→ **Collected data entries**
>>>>>

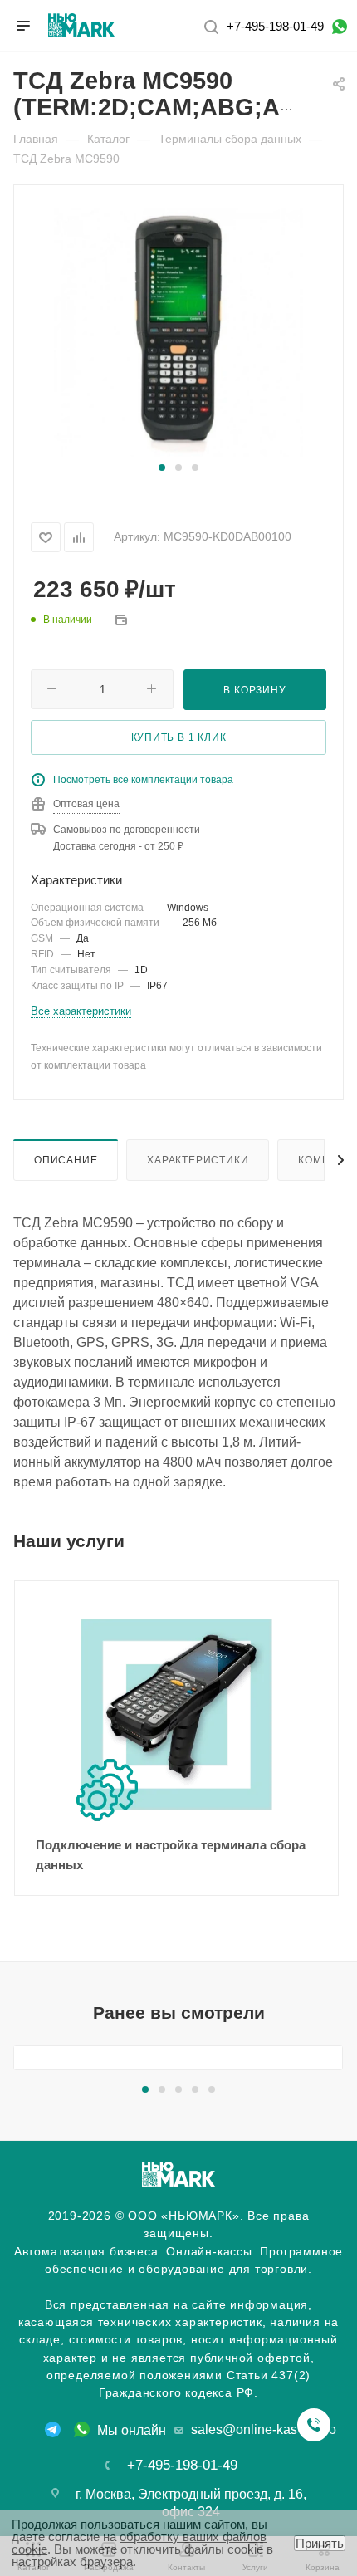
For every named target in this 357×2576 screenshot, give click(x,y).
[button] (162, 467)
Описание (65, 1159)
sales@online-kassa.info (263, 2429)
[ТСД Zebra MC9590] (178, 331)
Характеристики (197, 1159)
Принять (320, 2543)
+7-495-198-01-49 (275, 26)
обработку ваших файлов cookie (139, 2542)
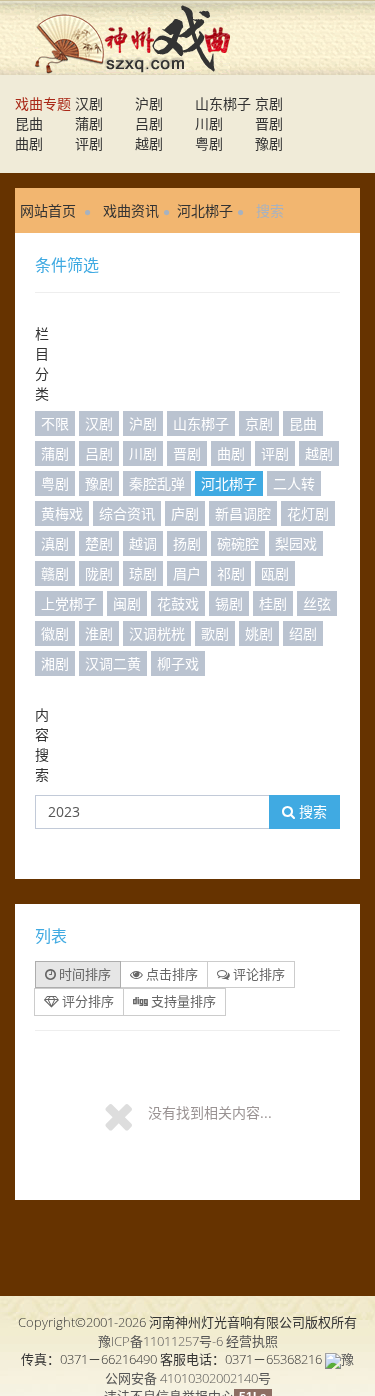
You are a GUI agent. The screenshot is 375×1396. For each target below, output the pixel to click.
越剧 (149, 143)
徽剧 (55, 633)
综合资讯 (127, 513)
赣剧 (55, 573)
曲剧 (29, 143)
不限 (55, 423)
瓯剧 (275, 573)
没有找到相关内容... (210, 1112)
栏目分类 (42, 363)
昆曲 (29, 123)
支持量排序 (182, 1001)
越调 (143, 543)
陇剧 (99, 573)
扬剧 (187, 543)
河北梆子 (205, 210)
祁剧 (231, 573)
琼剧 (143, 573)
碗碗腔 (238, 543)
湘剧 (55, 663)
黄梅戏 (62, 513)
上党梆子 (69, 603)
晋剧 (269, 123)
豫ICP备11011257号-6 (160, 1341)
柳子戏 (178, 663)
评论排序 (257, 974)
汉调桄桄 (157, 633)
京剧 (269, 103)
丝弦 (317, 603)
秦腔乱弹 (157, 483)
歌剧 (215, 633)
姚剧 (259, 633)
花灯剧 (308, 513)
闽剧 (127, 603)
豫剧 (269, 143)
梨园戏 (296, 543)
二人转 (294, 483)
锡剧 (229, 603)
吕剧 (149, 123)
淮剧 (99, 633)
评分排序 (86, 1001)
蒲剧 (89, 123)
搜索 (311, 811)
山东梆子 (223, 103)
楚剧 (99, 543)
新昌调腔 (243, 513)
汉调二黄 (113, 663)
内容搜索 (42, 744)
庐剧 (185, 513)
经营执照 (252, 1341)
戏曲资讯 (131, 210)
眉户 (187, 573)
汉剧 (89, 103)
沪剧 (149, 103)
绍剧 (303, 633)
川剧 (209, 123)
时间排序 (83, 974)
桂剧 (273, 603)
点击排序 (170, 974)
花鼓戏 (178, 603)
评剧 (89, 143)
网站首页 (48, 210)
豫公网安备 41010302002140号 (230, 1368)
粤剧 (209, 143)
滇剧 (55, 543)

<<<<<

From the line containing "晋剧 (269, 123)" through the last line of the entries above, print each line exactly as it stands.

→ **Task solution**
晋剧 (269, 123)
豫ICP备11011257号-6 (160, 1341)
柳子戏 (178, 663)
评论排序 (257, 974)
汉调桄桄 (157, 633)
京剧 (269, 103)
丝弦 (317, 603)
秦腔乱弹 (157, 483)
歌剧 (215, 633)
姚剧 (259, 633)
花灯剧 (308, 513)
闽剧 (127, 603)
豫剧 (269, 143)
梨园戏 (296, 543)
二人转 (294, 483)
锡剧 (229, 603)
吕剧 (149, 123)
淮剧 (99, 633)
评分排序 (86, 1001)
蒲剧 (89, 123)
搜索 (311, 811)
山东梆子 (223, 103)
楚剧 (99, 543)
新昌调腔 (243, 513)
汉调二黄 (113, 663)
内容搜索 (42, 744)
庐剧 (185, 513)
经营执照 (252, 1341)
戏曲资讯 (131, 210)
眉户 (187, 573)
汉剧 (89, 103)
沪剧 (149, 103)
绍剧 (303, 633)
川剧 (209, 123)
时间排序 (83, 974)
桂剧 (273, 603)
点击排序 (170, 974)
花鼓戏 (178, 603)
评剧 (89, 143)
网站首页 (48, 210)
豫公网安备 41010302002140号 (230, 1368)
粤剧 (209, 143)
滇剧 (55, 543)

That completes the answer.